In future these South Americans must understand that our needs are more important than theirs, that Irish time is inherently better than Chilean time or Bolivian time or whatever, and they must organise their games accordingly - but that is an issue for another day.
So yes, we have been tested, as we attempted to survive on whatever sustenance that various other sports can offer us, like “listening to an orchestra which is missing the grand piano”, as they say.
Though in truth, in that mythical orchestra football is something more than the grand piano. It would also be the strings, maybe the woodwind too, a bit of the brass section perhaps…and yet there are some who cannot hear it at all, or who reject it.
It is now commonplace to hear them arguing that players are being paid ridiculous amounts of money, indeed it has become the standard measurement of extravagance in our culture - how often would we hear someone on a radio panel comparing the pay of nurses and fire-firefighters to these “millionaires kicking a pig’s bladder around a field?”
Though there is a certain truth buried deep in there. It is indeed ridiculous that these men who have risen to the high ground of the Premier League entirely on the basis of genuine talent, regardless of what school they went to, with no “pull” of any kind, should be seen as abnormally wealthy, reviled almost as much as hedge fund managers or special advisors to the government - indeed any society in which it has become routine to attack the pay and conditions of highly skilled professional footballers, is a society in trouble.
But still you can hear the cribbing. They say that the relatively weak performances of our teams in the Champions League in recent seasons - Liverpool in particular put up a poor show last year - has “proven” that the Premier League is not “the best league in the world”, that that is all hype.
But I have noted that on my television set there are many matches from the supposedly superior Spanish league, and the German league, on the same channels which bring us our top Premier League action. And yet the multitudes seem to prefer a competitive match between two English teams, rather than watching Barcelona sleepwalking through another exquisite five-goal crushing of Deportivo La Coruna.

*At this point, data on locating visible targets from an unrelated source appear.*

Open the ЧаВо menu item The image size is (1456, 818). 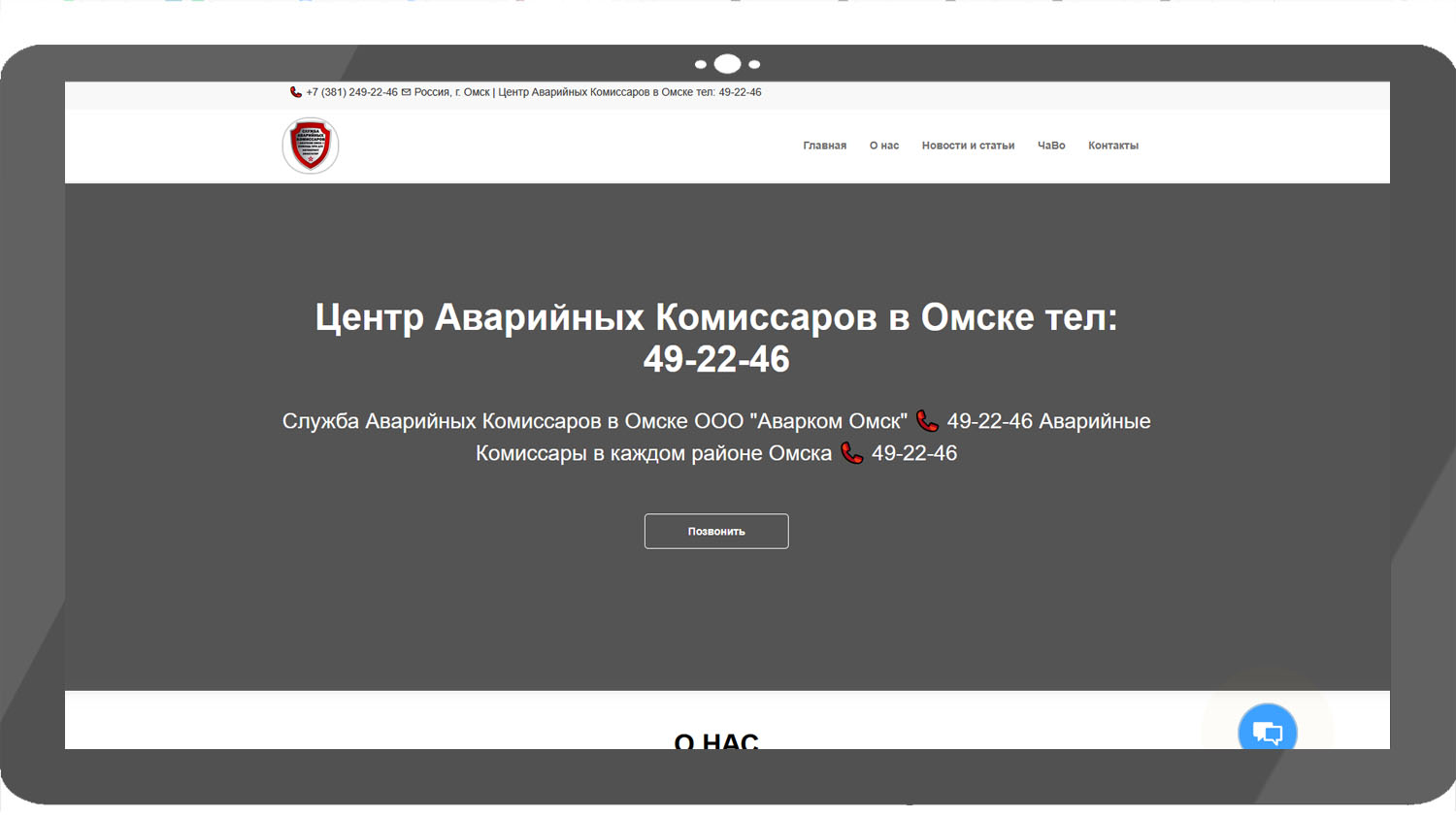(1051, 146)
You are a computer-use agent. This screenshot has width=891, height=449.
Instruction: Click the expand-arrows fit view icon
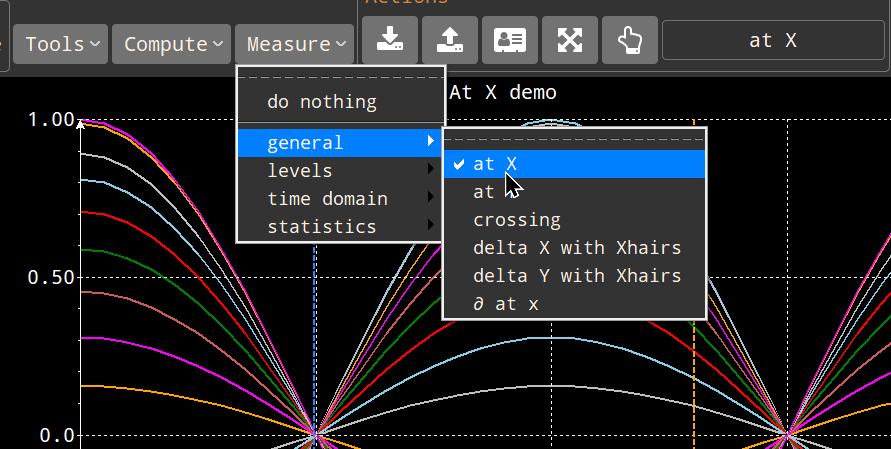pos(570,40)
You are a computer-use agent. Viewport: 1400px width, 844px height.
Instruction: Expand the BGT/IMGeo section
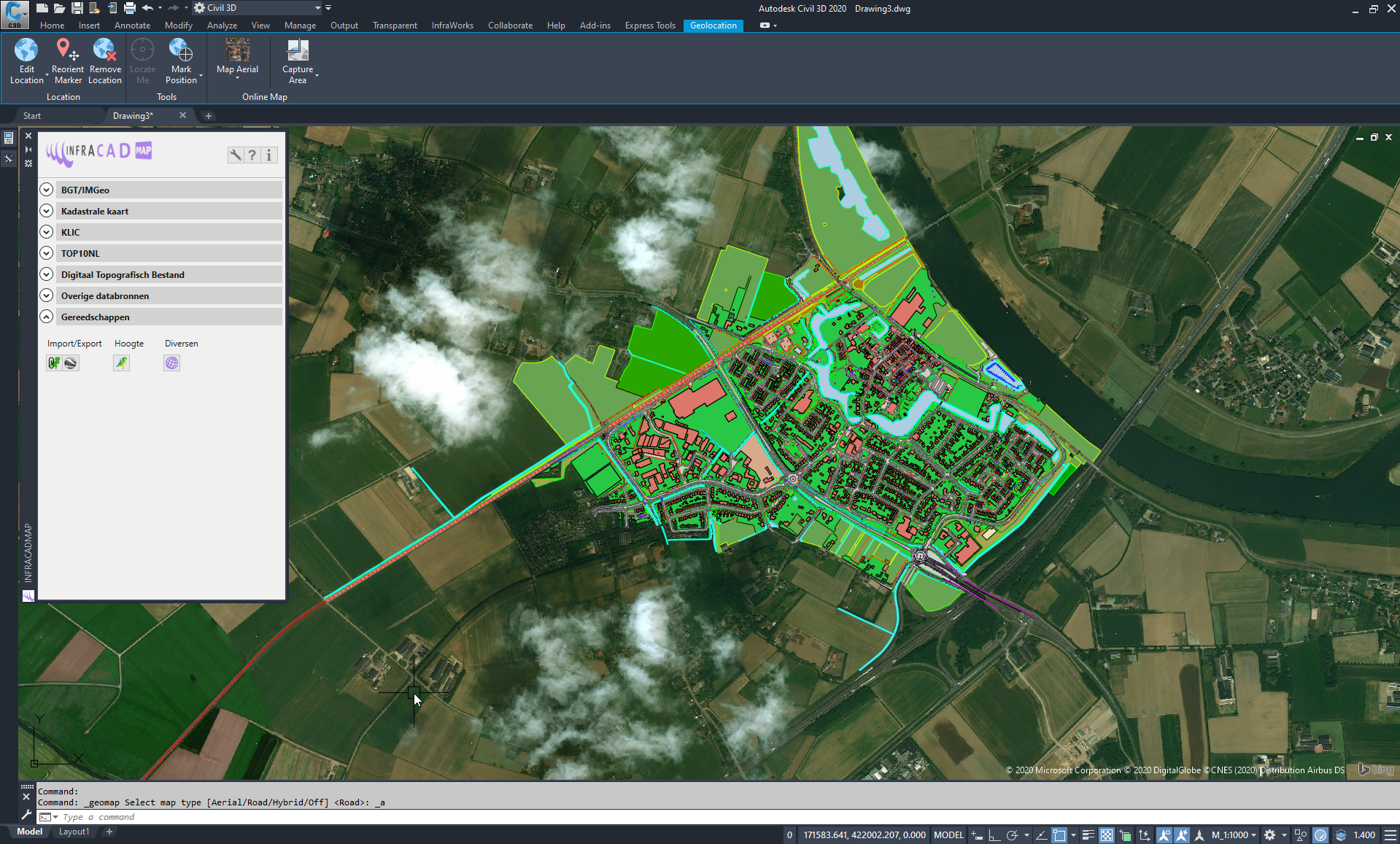click(47, 190)
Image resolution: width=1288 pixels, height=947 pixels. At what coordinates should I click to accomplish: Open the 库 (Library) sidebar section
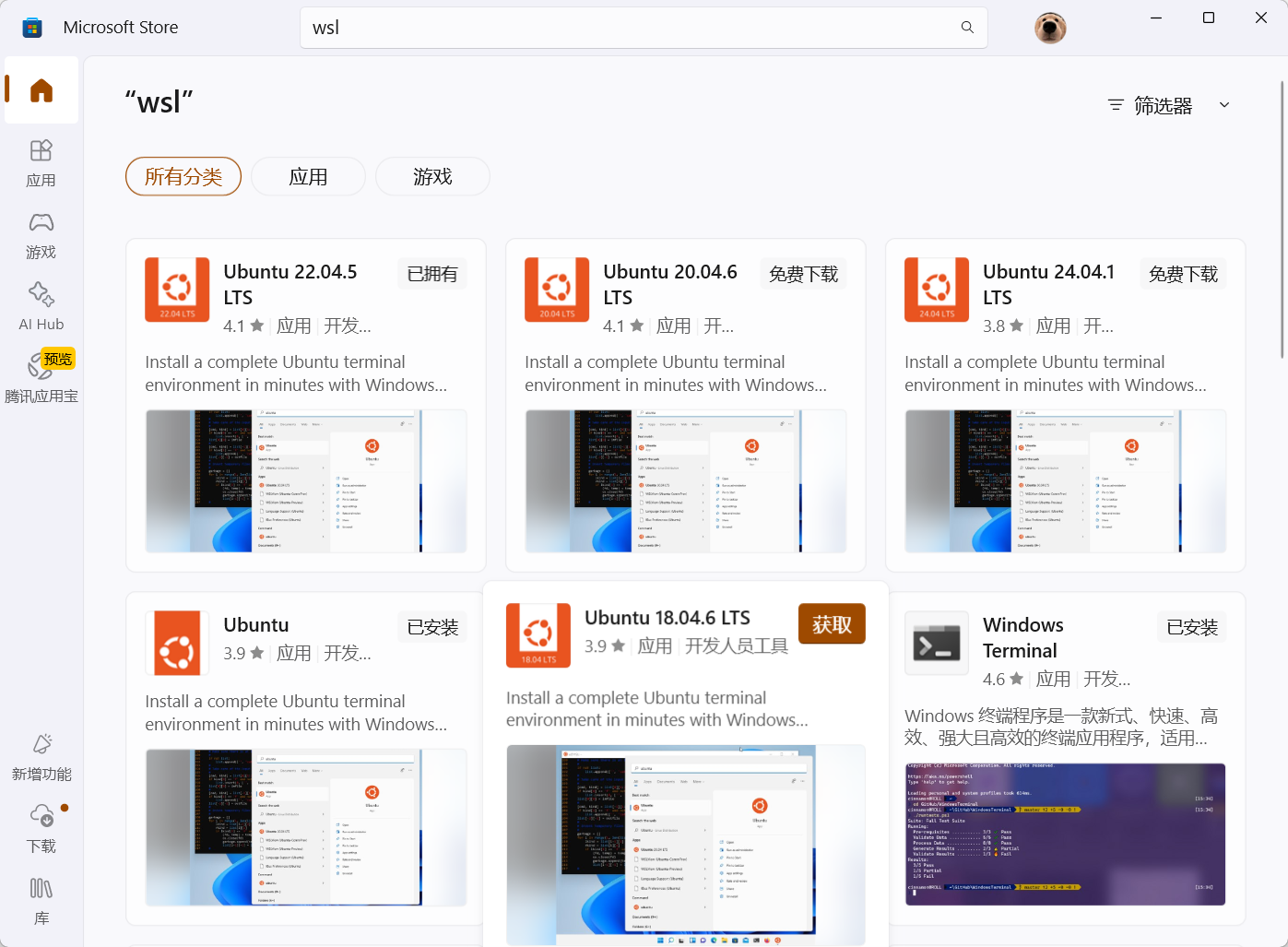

Then we are told that the Champions League exposes the mediocrity of the Premier League, and yes I acknowledge that the Champions League can be more refined, more intensely brilliant - but I prefer to see it as essentially different in nature to the Premier League, not necessarily superior in all ways.
Because there are ways in which it is clearly not superior - there can be considerable tracts of the Group stages which are not competitive at all, and you know, you’d miss the bit of competition.
Not that we’re cribbing here, because after all, it is football. And as we have discovered so many times, you should never not watch a football match.
For example, at lunchtime next Sunday you may think you can get away with not watching the first Super Sunday match of the season, Arsenal at home to West Ham. You may have that one marked down as an obvious home win, but again I would remind you of the great rule: you should never not watch a football match.
I know a man who decided one night that he couldn’t be bothered watching the Arsenal and Reading in the Capital One Cup - the game finished 7-5 to the Arsenal, after extra time. That man found out, the hard way, that you should never not watch a football match.
And still…still they come with their cribbing about how ludicrous it is for people from, say, Roscommon, to be regarding themselves as Liverpool fans. In fact, Irish people have been supporting English football teams for so long now, as a natural expression of their humanity and of their longing for a bit of diversion in their lives, it can with some justification be called our national game.
In a similar move, people from Roscommon became fans of the Beatles without thinking it was ridiculous, what with all the great Roscommon bands they could have supported at the time.
Thank God we can admire aspects of a culture other than our own, that we are so open-minded.